Hermanos míos, hijos de la misma esperanza y peregrinos en esta Ciudad de Dios que camina entre las sombras del siglo: os ruego que hagáis silencio en el tumultuoso espacio de vuestras mentes. Deteneos. Escuchad el latido del tiempo. Nos hemos encontrado hoy no para narrar fábulas de hombres perfectos ni para deleitarnos en la vana erudición de las fechas que se devoran a sí mismas y que creemos que un día devorarán al mundo. Nos hemos reunido para contemplar un misterio que cada uno de nosotros puede enfrentar en su propia existencia al momento de sentir el llamado de Dios:
¿Cómo es que Dios escribe su santidad en los renglones torcidos de nuestras mayores ruinas?
Mirad el mundo. Decimos con ligereza: "Los tiempos son malos”, “los tiempos son difíciles”, “son los tiempos finales”, “son tiempos apocalípticos". Pero ¿qué es el tiempo sino lo que nosotros mismos somos? Nada. Para Dios mil años es un día y un día es mil años.

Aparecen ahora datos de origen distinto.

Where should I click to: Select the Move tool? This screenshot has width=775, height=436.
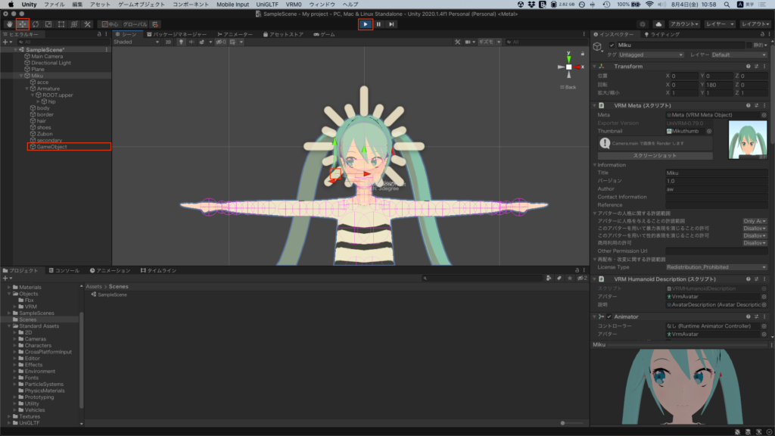click(22, 24)
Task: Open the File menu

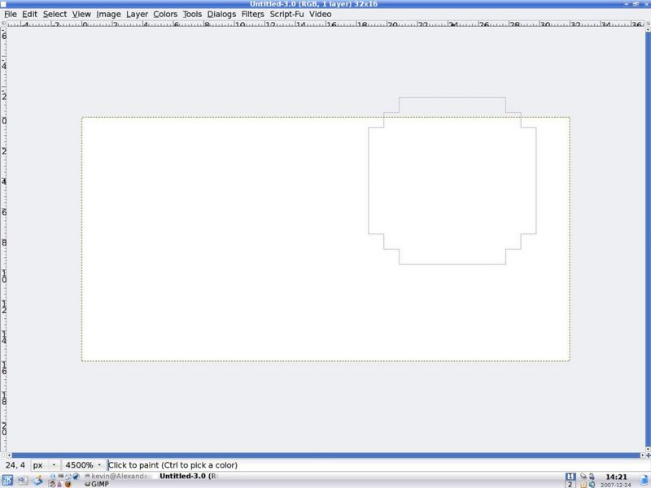Action: [11, 15]
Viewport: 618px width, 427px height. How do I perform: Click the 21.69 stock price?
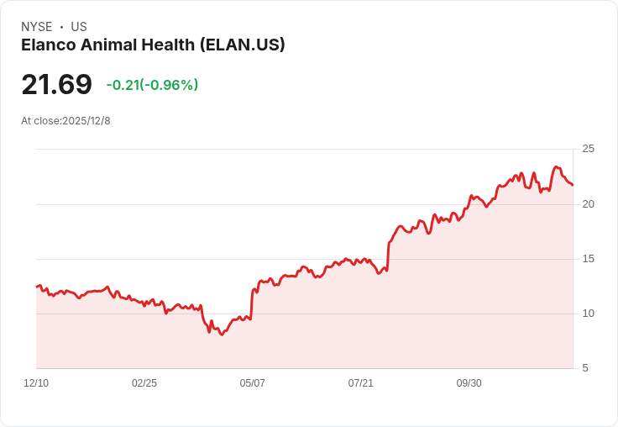56,85
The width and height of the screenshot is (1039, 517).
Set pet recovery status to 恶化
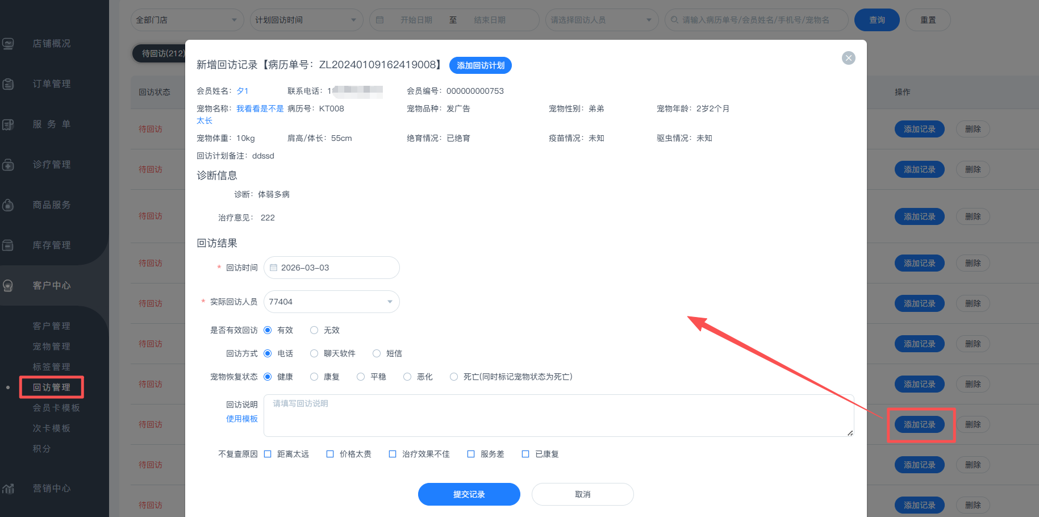click(407, 377)
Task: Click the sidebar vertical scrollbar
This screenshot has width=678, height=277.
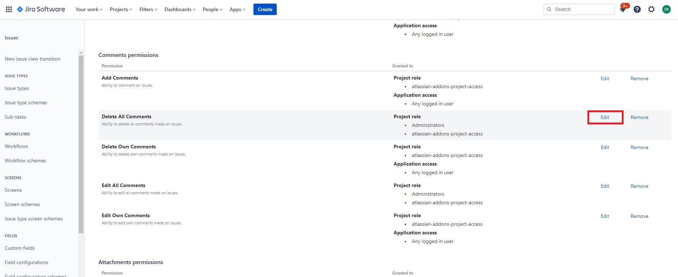Action: click(x=81, y=143)
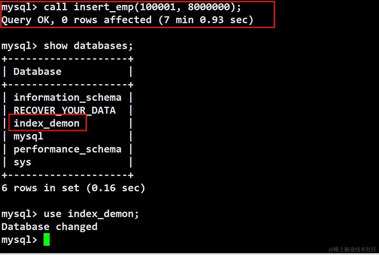Select the information_schema database row
Image resolution: width=379 pixels, height=255 pixels.
pos(67,97)
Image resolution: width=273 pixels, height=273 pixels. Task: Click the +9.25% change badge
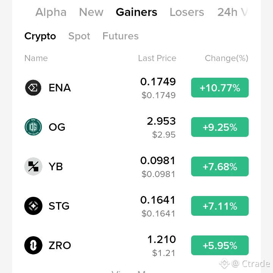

Como somos nosotros, así son los tiempos. No os engañéis: la Iglesia no florece en el jardín de la comodidad. El alma humana es perezosa cuando el viento es propicio; se adormece en el bienestar y se olvida de su Creador con una facilidad extraordinaria. Por eso, el Médico Divino, que conoce el fondo de nuestra enfermedad, permite las tribulaciones, y no precisamente porque sea nuestro destino, porque el destino de cada uno de nosotros no está escrito ni establecido ni predeterminado, sea va forjando con cada una de nuestras decisiones, a lo largo de nuestra existencia.
Os propongo un viaje a través de tres grandes tempestades en la historia de la iglesia. Veréis cómo, cada vez que la barca de Pedro pareció zozobrar en la tormenta del error, de la opulencia o de la división, la Gracia Divina no envió legiones de ángeles armados desde el cielo, sino algo más poderoso: envió SANTOS.
Hombres y mujeres de carne y hueso, débiles como vosotros y como yo, pero encendidos por el fuego de la Caridad.
Pasemos hacia atrás las páginas del libro de la historia eclesial para comenzar nuestro recorrido. No veamos los hechos como simples acontecimientos de cada siglo; veámoslos como partos dolorosos del Espíritu Santo, dando a luz a los guerreros, llamados por Dios, para pelear la batalla de cada tiempo.